▶ [Requirement]: Print the entries exactly; no image belongs in the copy.

▶ [Data to examine]:

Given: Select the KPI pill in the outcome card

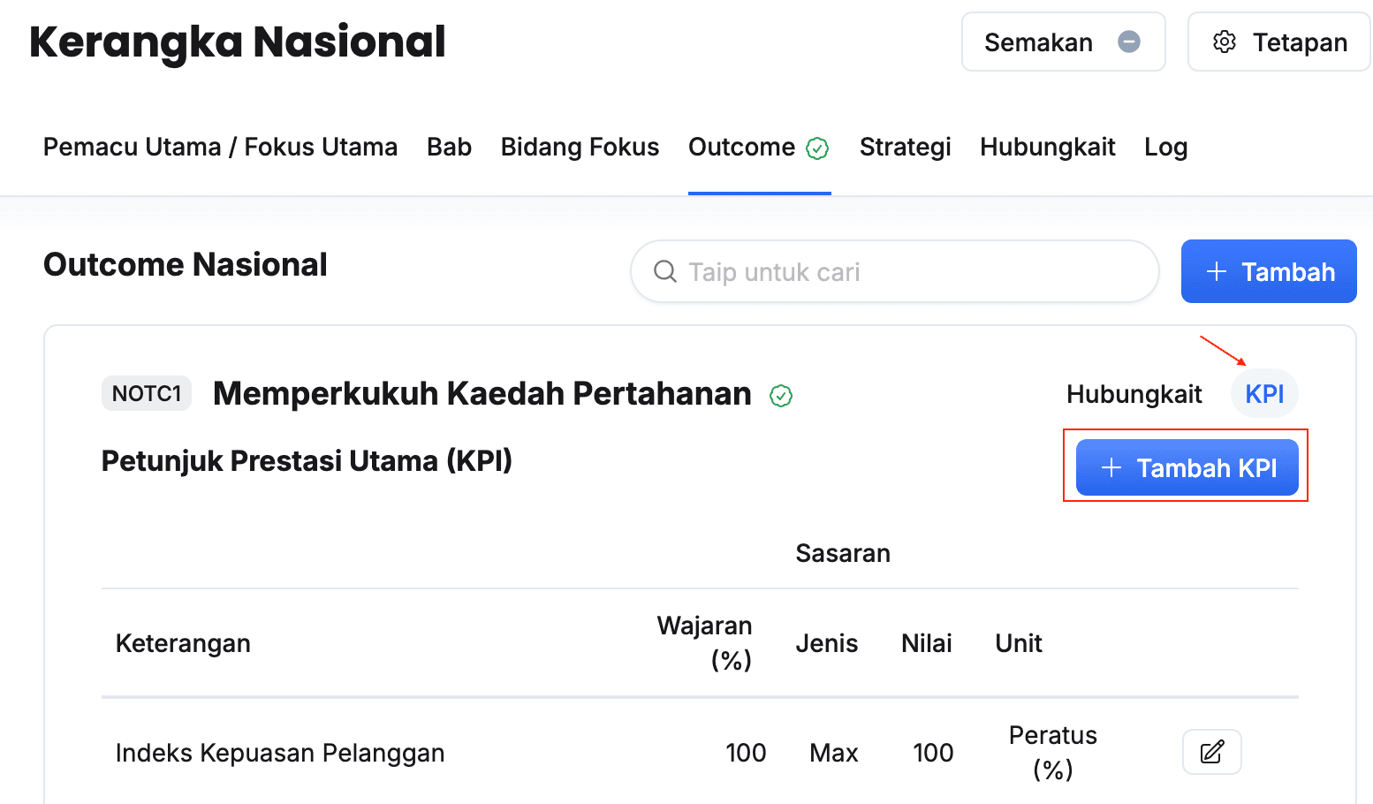Looking at the screenshot, I should coord(1263,394).
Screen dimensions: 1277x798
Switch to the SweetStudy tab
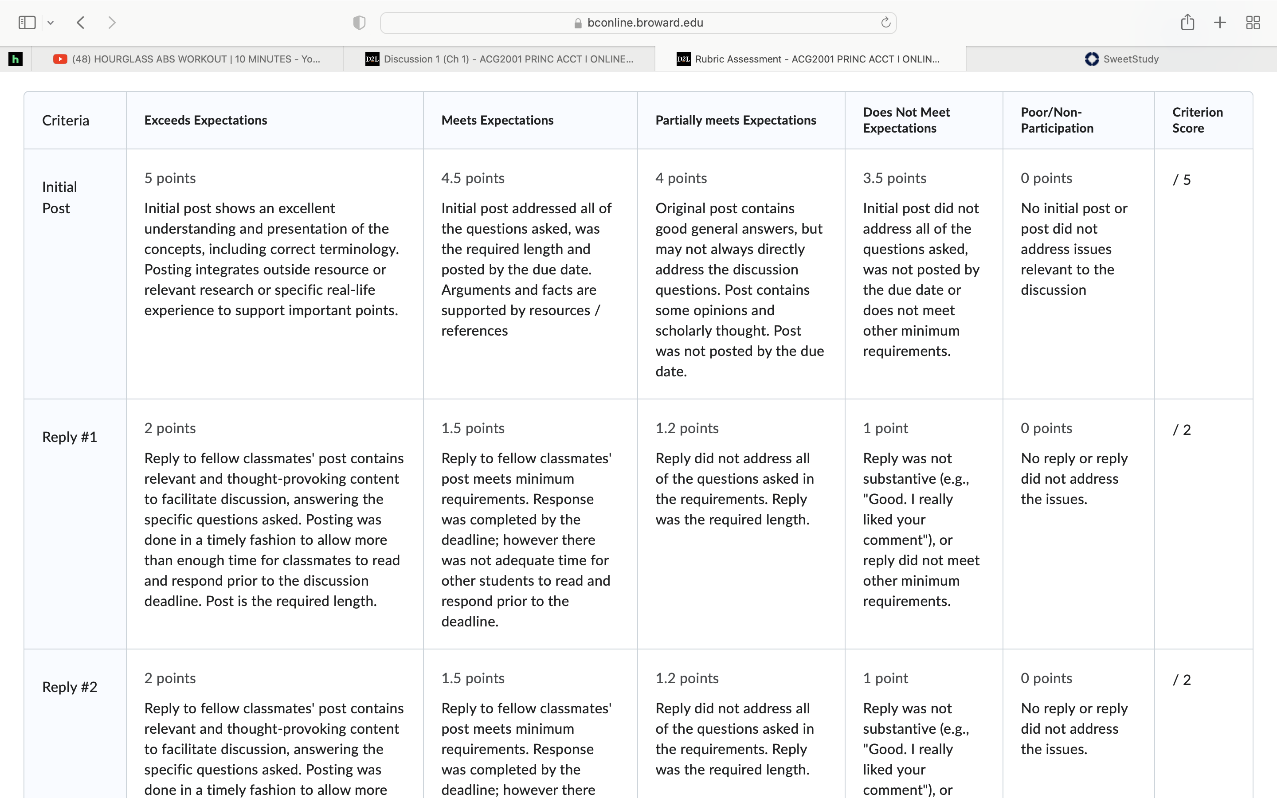1121,59
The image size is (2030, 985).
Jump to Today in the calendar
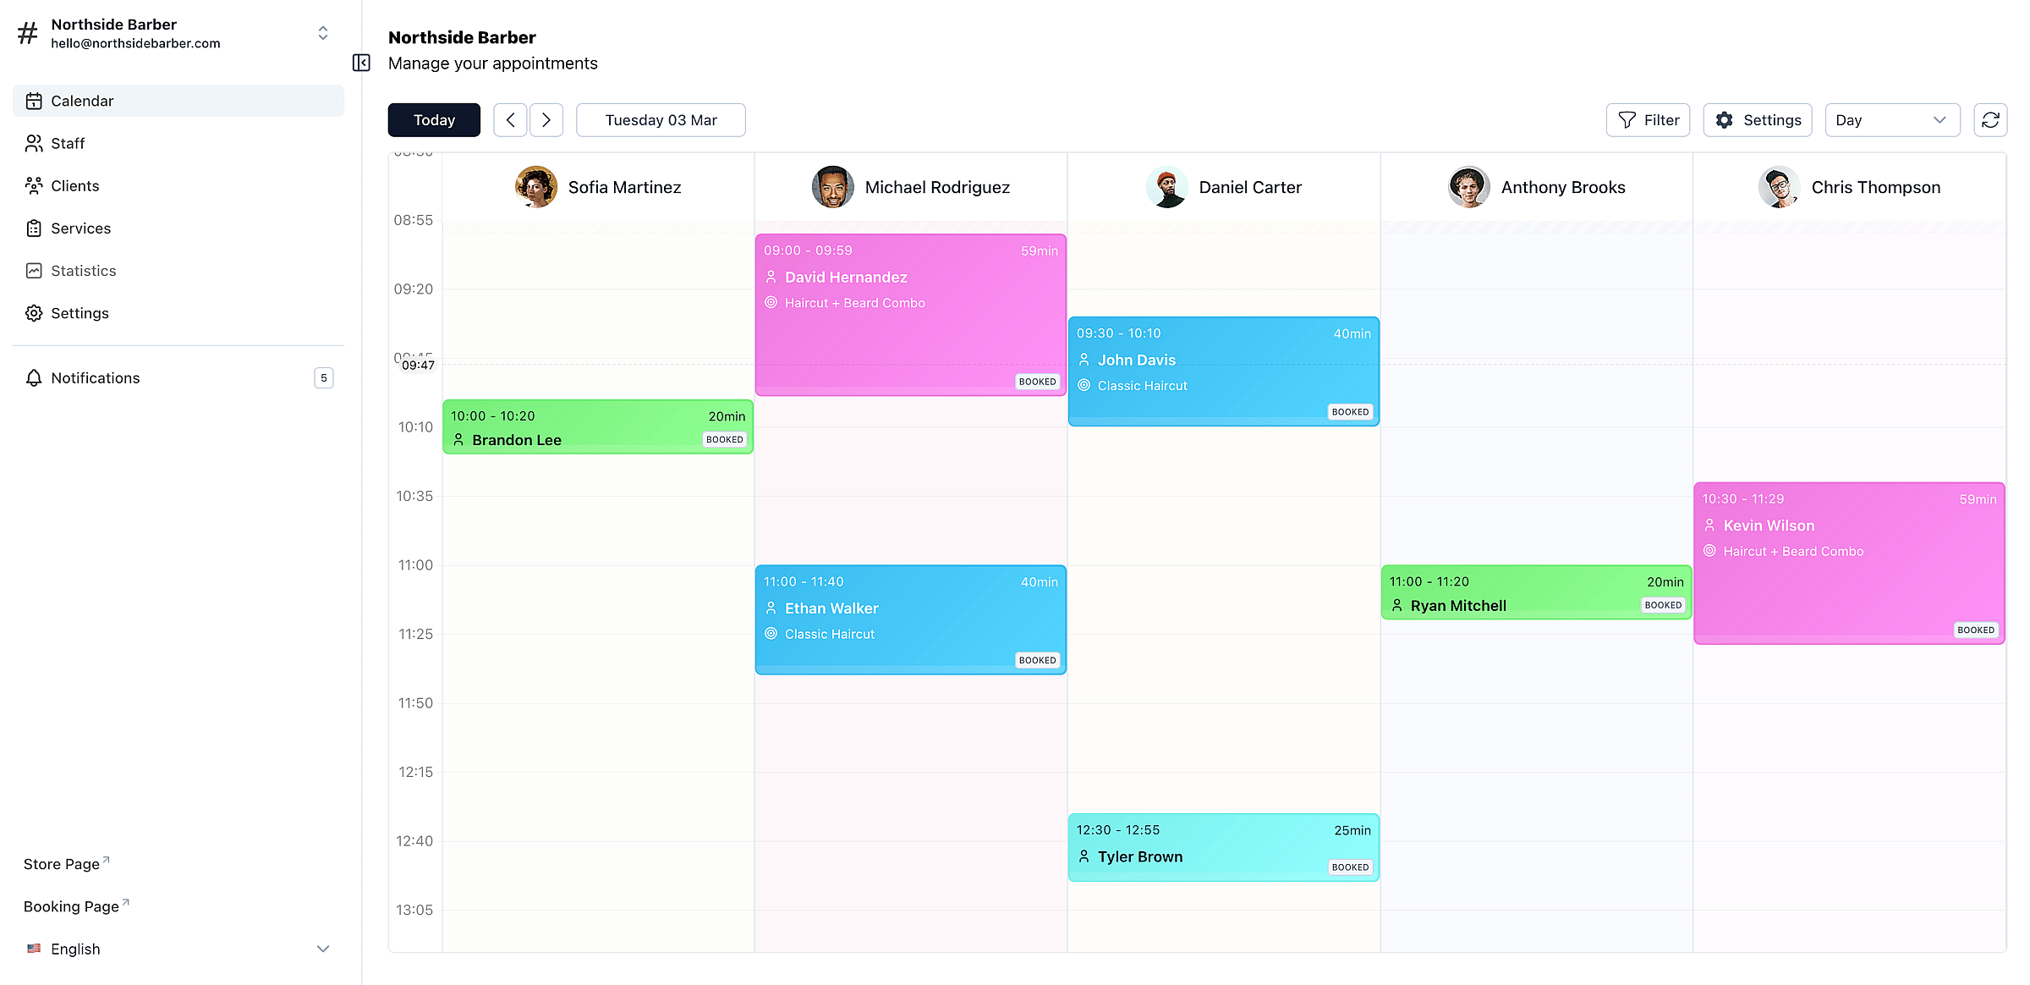click(x=433, y=119)
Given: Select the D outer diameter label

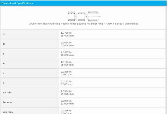Looking at the screenshot, I should (x=4, y=44).
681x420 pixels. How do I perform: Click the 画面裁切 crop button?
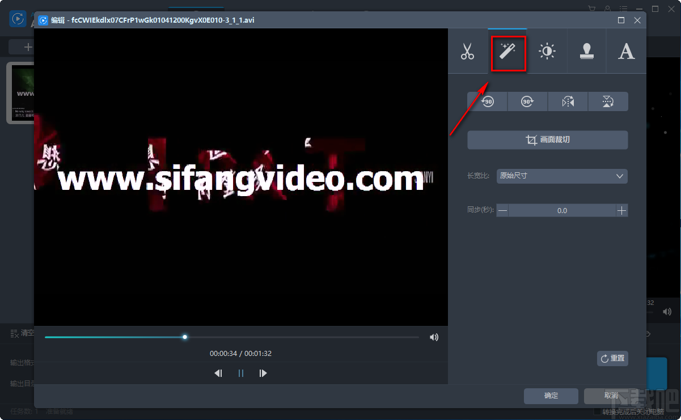(547, 140)
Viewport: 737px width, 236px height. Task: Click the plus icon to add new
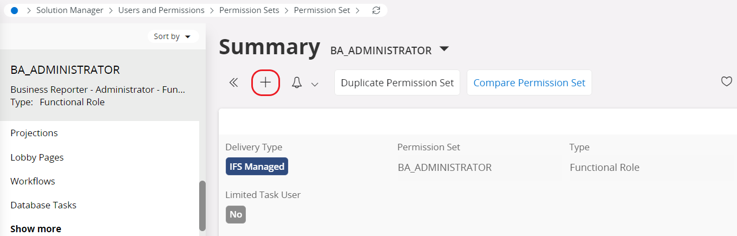[x=265, y=82]
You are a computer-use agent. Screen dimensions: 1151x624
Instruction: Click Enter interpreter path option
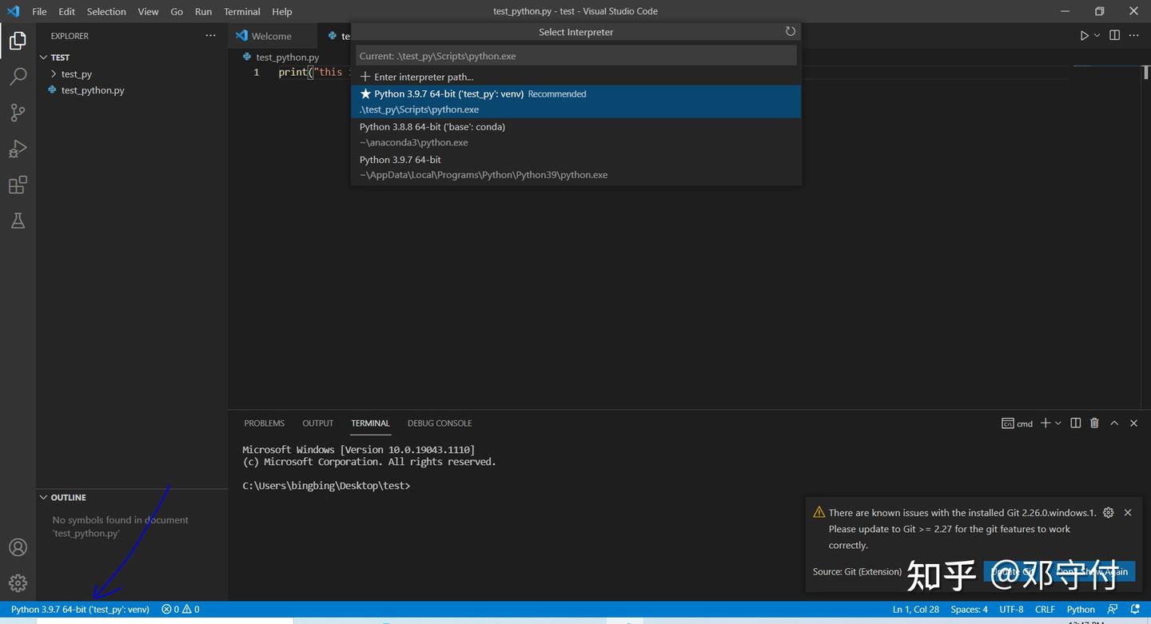[424, 77]
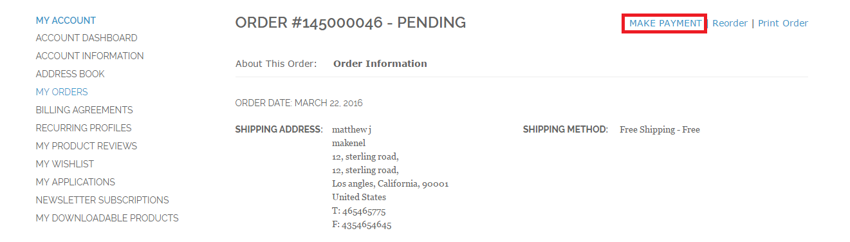Go to Account Dashboard
The image size is (850, 242).
point(86,38)
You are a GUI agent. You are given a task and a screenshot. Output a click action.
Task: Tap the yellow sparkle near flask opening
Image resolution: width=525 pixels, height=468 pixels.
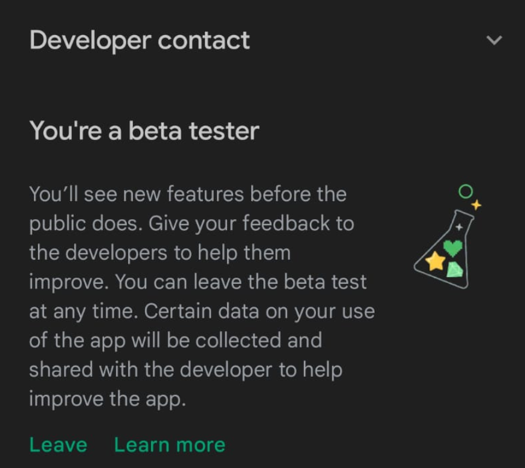pyautogui.click(x=476, y=204)
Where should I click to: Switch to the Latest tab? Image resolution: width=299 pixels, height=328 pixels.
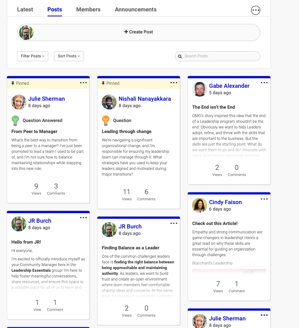(25, 10)
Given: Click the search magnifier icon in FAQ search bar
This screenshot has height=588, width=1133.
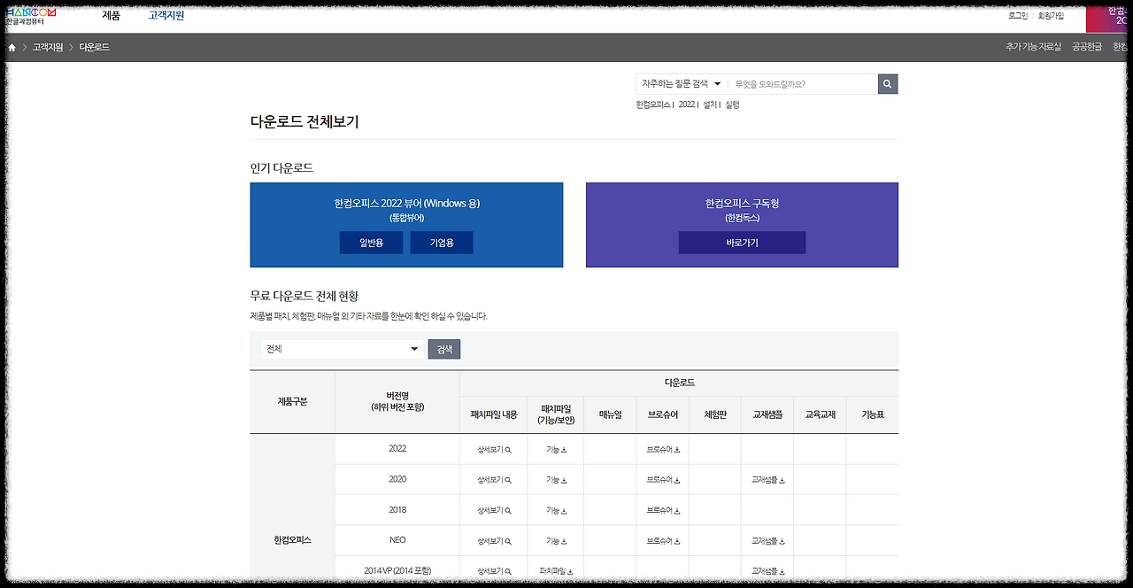Looking at the screenshot, I should pos(887,83).
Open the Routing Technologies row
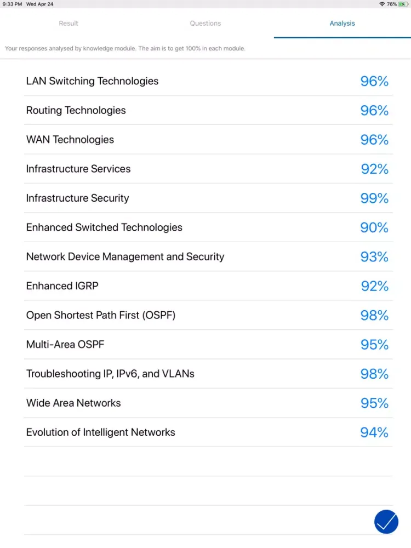The height and width of the screenshot is (548, 411). click(76, 110)
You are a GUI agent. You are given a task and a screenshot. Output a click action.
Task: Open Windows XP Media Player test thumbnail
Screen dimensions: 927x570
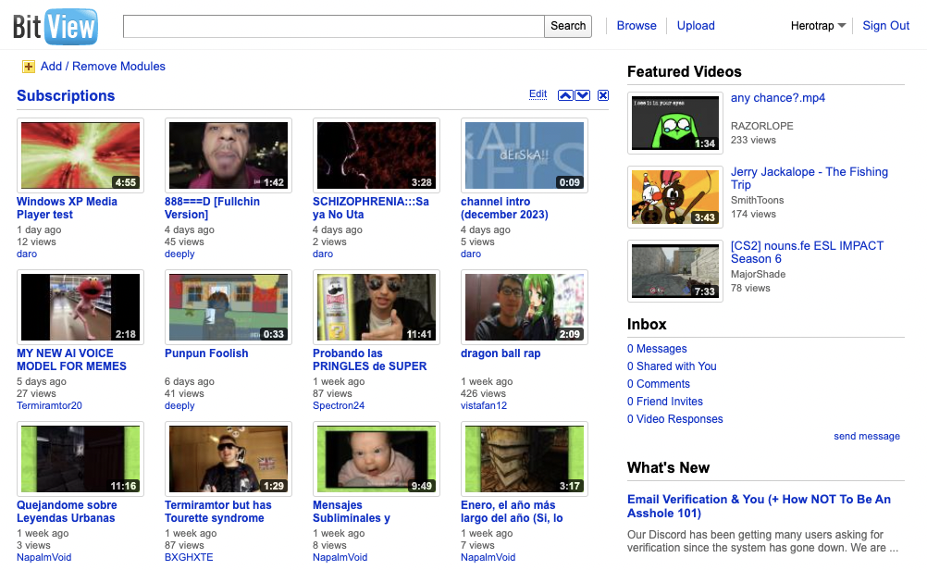(x=80, y=155)
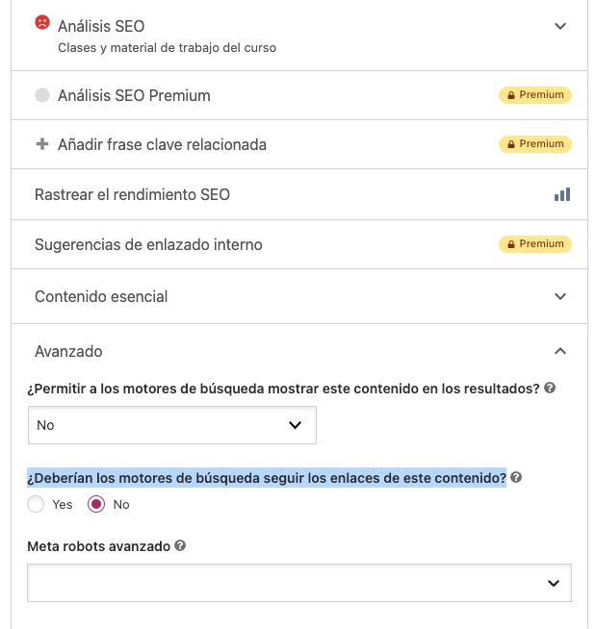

▶ [Written response]:
Given: Select the KPI pill in the outcome card

Looking at the screenshot, I should coord(1263,394).
Screen dimensions: 1277x798
Switch to the SweetStudy tab
1121,59
The image size is (2030, 985).
Jump to Today in the calendar
click(x=433, y=119)
Given: Select the D outer diameter label

Looking at the screenshot, I should (x=4, y=44).
681x420 pixels. How do I perform: Click the 画面裁切 crop button?
(547, 140)
Viewport: 737px width, 236px height. Task: Click the plus icon to add new
[x=265, y=82]
You are a computer-use agent. Screen dimensions: 1151x624
Instruction: Click Enter interpreter path option
[424, 77]
Go to Account Dashboard
The image size is (850, 242).
point(86,38)
You are a GUI agent. You are given a task and a screenshot. Output a click action.
Task: Tap the yellow sparkle near flask opening
Image resolution: width=525 pixels, height=468 pixels.
pyautogui.click(x=476, y=204)
Where should I click to: Switch to the Latest tab? Image resolution: width=299 pixels, height=328 pixels.
(25, 10)
Given: Click the search magnifier icon in FAQ search bar
This screenshot has height=588, width=1133.
Looking at the screenshot, I should pos(887,83).
Open the Routing Technologies row
The height and width of the screenshot is (548, 411). click(76, 110)
You are a GUI agent. You are given a task and a screenshot. Output a click action.
Task: Open Windows XP Media Player test thumbnail
Screen dimensions: 927x570
(x=80, y=155)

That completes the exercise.